WHAT IS EXPECTED
Pull out every line of the entries below that contains the word "should" and copy each one in full. Treat uppercase and lowercase as different.

TASK INPUT

"""

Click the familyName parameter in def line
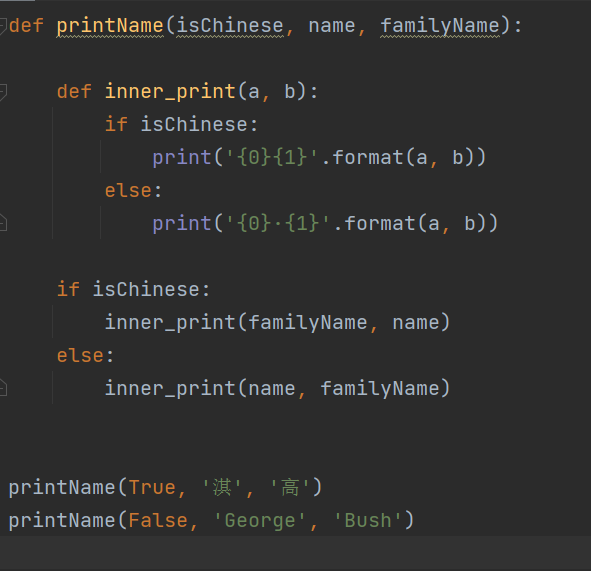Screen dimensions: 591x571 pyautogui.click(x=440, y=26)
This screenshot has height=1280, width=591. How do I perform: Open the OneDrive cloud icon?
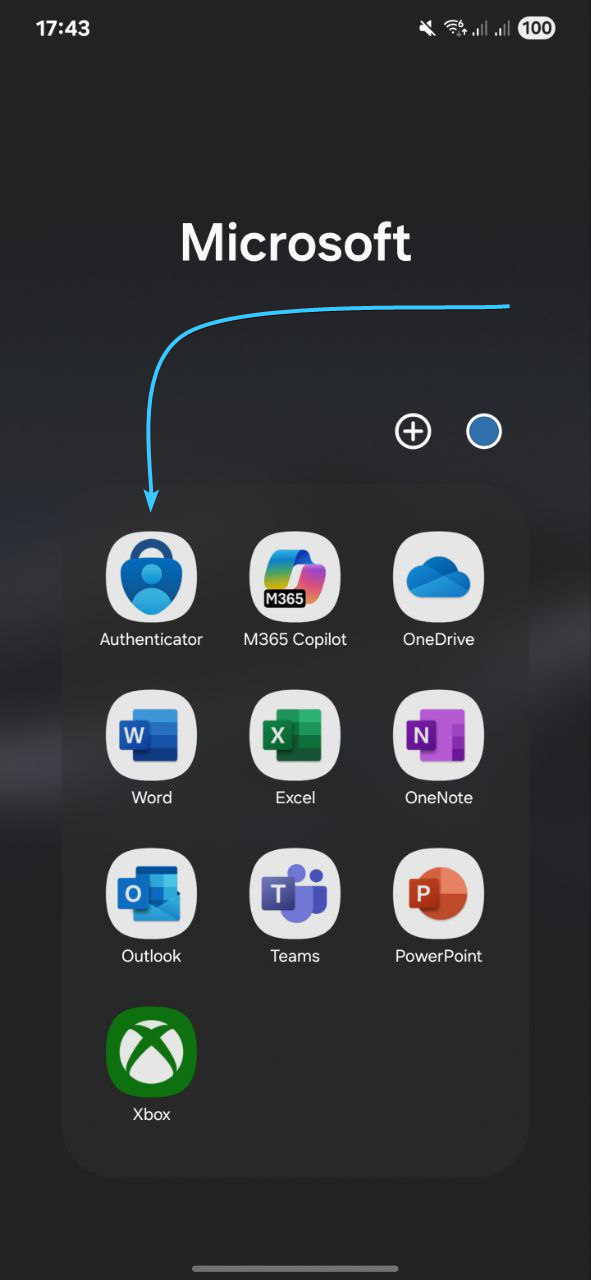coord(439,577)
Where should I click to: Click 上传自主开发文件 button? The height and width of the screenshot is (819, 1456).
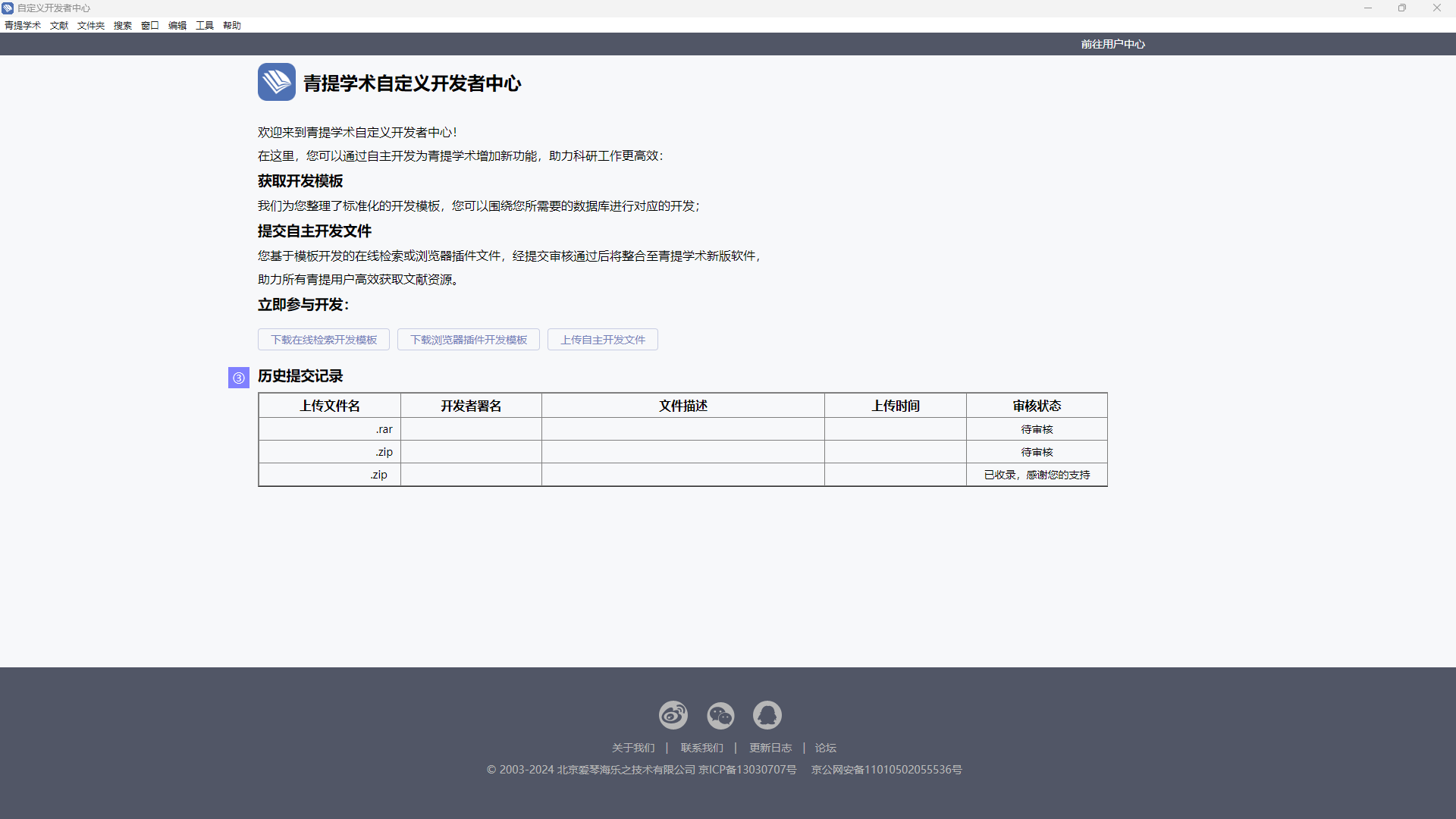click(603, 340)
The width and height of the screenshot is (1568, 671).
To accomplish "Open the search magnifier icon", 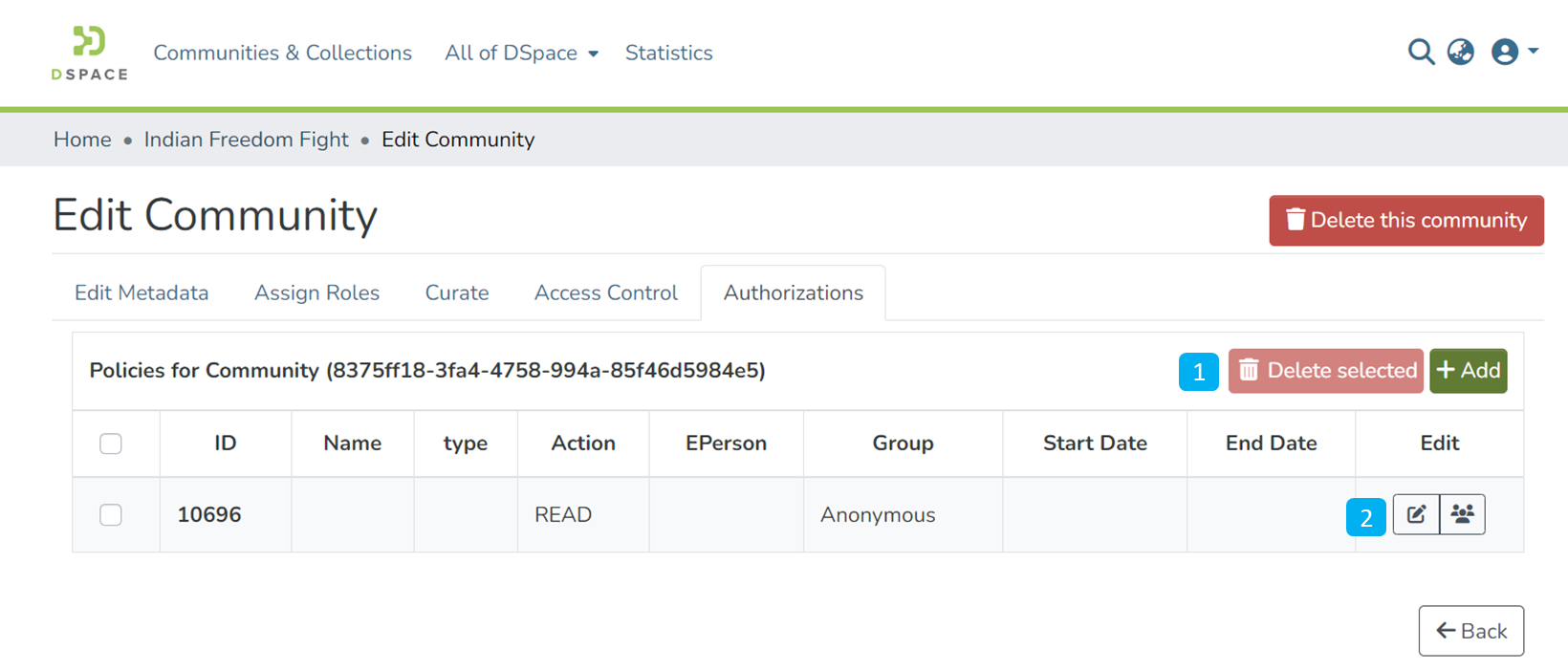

"""
"""

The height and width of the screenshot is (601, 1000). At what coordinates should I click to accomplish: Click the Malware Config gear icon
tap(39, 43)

"""

RESULT OF THIS TASK
Where should I click to: Click 上传自主开发文件 button? The height and width of the screenshot is (819, 1456).
The height and width of the screenshot is (601, 1000). At what coordinates should I click to accomplish: Click the Malware Config gear icon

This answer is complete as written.